Le Premier ministre irlandais, Micheál Martin, a annoncé, mardi 7 juillet, que son pays allait créer un prix annuel en l'honneur de John Hume, ancien eurodéputé et grand artisan de la réconciliation en Irlande du Nord ayant débouché sur l'accord du Vendredi saint de 1998, afin de récompenser « un Européen qui a contribué aux valeurs que John défendait et au développement de notre Union (européenne) ».
« Seul député européen à avoir reçu le Prix Nobel de la paix alors qu’il siégeait au Parlement », M. Hume était « un ardent défenseur de la paix et de la prospérité à travers un avenir européen commun », a rappelé M. Martin.
Présentant les priorités de la Présidence irlandaise du Conseil de l'Union européenne en session plénière du Parlement européen à Strasbourg, le Taoiseach a assuré que son pays n'épargnerait aucun effort pour promouvoir « les idéaux démocratiques et humanitaires de l'Europe ».

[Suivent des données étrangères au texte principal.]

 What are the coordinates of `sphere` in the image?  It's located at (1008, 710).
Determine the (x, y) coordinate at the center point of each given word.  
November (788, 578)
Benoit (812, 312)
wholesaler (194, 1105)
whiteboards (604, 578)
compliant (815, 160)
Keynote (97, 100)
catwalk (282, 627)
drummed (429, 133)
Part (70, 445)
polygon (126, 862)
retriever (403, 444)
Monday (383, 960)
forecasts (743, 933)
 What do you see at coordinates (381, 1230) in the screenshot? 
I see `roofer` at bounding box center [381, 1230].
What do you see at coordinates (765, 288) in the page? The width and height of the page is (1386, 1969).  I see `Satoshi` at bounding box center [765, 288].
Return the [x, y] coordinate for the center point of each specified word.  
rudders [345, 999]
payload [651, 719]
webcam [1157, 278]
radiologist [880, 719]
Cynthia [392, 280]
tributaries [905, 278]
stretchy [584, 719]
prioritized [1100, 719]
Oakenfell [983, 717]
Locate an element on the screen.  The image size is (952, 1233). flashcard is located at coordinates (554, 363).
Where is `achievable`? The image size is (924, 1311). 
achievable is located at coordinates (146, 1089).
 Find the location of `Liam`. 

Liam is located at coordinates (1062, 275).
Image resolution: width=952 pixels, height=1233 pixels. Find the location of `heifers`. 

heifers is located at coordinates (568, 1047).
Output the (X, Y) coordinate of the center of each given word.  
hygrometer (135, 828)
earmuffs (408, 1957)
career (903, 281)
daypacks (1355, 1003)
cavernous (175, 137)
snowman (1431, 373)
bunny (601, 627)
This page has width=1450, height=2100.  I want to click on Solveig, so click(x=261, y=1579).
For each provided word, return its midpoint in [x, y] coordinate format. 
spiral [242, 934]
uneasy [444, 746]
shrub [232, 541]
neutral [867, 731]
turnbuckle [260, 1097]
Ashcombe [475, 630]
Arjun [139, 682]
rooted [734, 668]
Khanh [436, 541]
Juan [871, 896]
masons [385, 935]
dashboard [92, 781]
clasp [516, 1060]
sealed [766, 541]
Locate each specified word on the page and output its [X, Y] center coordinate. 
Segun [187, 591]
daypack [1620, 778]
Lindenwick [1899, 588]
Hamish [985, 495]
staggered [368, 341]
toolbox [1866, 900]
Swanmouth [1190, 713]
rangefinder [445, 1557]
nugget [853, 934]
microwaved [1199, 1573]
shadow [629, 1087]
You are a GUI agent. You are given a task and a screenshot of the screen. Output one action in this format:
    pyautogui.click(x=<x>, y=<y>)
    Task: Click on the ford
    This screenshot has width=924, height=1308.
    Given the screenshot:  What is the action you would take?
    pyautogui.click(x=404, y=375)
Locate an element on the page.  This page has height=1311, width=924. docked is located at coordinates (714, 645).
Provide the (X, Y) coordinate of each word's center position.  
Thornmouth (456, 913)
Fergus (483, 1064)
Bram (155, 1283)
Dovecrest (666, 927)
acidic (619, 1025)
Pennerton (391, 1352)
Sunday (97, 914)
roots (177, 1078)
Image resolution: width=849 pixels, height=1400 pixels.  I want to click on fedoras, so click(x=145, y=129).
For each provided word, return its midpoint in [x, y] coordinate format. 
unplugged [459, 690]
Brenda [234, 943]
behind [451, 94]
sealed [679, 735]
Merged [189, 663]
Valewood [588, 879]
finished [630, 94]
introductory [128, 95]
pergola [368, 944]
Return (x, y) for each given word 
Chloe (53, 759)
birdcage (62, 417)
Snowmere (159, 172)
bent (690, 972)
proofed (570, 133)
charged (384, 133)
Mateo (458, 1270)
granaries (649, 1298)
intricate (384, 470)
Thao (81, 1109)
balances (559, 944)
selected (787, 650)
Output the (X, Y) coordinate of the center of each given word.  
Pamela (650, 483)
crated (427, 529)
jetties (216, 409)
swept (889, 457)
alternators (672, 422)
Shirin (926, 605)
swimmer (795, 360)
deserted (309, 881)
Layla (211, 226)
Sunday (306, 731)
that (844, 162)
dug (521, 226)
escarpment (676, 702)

Le Premier ministre a rappelé les trois axes moteurs de la Présidence irlandaise : la compétitivité, les valeurs européennes et la sécurité (EUROPE 13884/26).
Concernant la compétitivité, l'Irlande s'appuiera sur la 'feuille de route' interinstitutionnelle visant à approfondir le marché unique (EUROPE 13856/4). Nous piloterons les travaux menant aux transitions climatique et numérique, nous simplifierons la vie des entreprises, notamment à travers la création d'un « 28e régime », et nous tenterons de franchir des « étapes décisives » dans la concrétisation de l'Union de l'épargne et des investissements, « un dossier où les avancées ont été beaucoup trop lentes », a assuré M. Martin.
L'Irlande est pourtant relativement réticente à l'établissement d'une supervision d'acteurs financiers au niveau européen.
Concernant les valeurs européennes, l'Irlande entend défendre l'État de droit, les droits fondamentaux tant dans l'UE que dans le monde. Elle soutiendra les forces politiques dans les pays candidats à l'adhésion qui veulent embrasser ces valeurs et vivre « sous notre parapluie de prospérité et de sécurité ». Ainsi, a rappelé le Taoiseach, l'objectif fixé est de finaliser les négociations avec le Monténégro et d'accomplir « des progrès historiques » avec la Moldavie et l'Ukraine (EUROPE 133903/10).
Gaza. Toujours dans le chapitre des valeurs de l'UE, Micheál Martin est revenu sur la situation humanitaire « critique » dans la bande de Gaza et sur la détérioration de la situation en Cisjordanie.
« Le comportement du gouvernement Netanyahu devient de plus en plus extrême. Aucune valeur démocratique ou humanitaire n'est suffisamment souple pour justifier l'ampleur des morts, des destructions et des déplacements auxquels nous avons assisté », a-t-il appuyé, notant « la tristesse et la colère » que ressentent de nombreux Européens parce que « l'Europe n'en fait pas assez pour faire pression sur Israël ». Il a certes dit respecter les difficultés qu'ont de nombreux pays à faire évoluer des politiques établies de longue date avec Israël, « mais nous devons simplement faire plus », a-t-il estimé.
En matière de sécurité, la Présidence irlandaise poursuivra le soutien politique, financier et militaire à l'Ukraine, tout en augmentant la pression sur la Russie afin qu'elle s'engage dans des négociations de paix. Et elle fera avancer les travaux sur la stratégie européenne de sécurité dès que la Commission européenne l'aura proposée.
Enfin, concernant le budget de l'UE post-2027, le Premier ministre irlandais a préconisé un cadre financier pluriannuel 2028-2034 à la hauteur des ambitions affichées (EUROPE 13901/1). « L'une des plus grandes faiblesses de notre Union est que nous lui imposons des exigences très élevées sans être prêts à la financer comme il se doit », a-t-il relevé.
L'Irlande présentera un deuxième cadre de négociation chiffré ('negotating box') en vue du sommet européen d'octobre, avant que le président du Conseil européen, António Costa, prenne la main. Objectif : parvenir à un accord unanime des États membres fin 2026.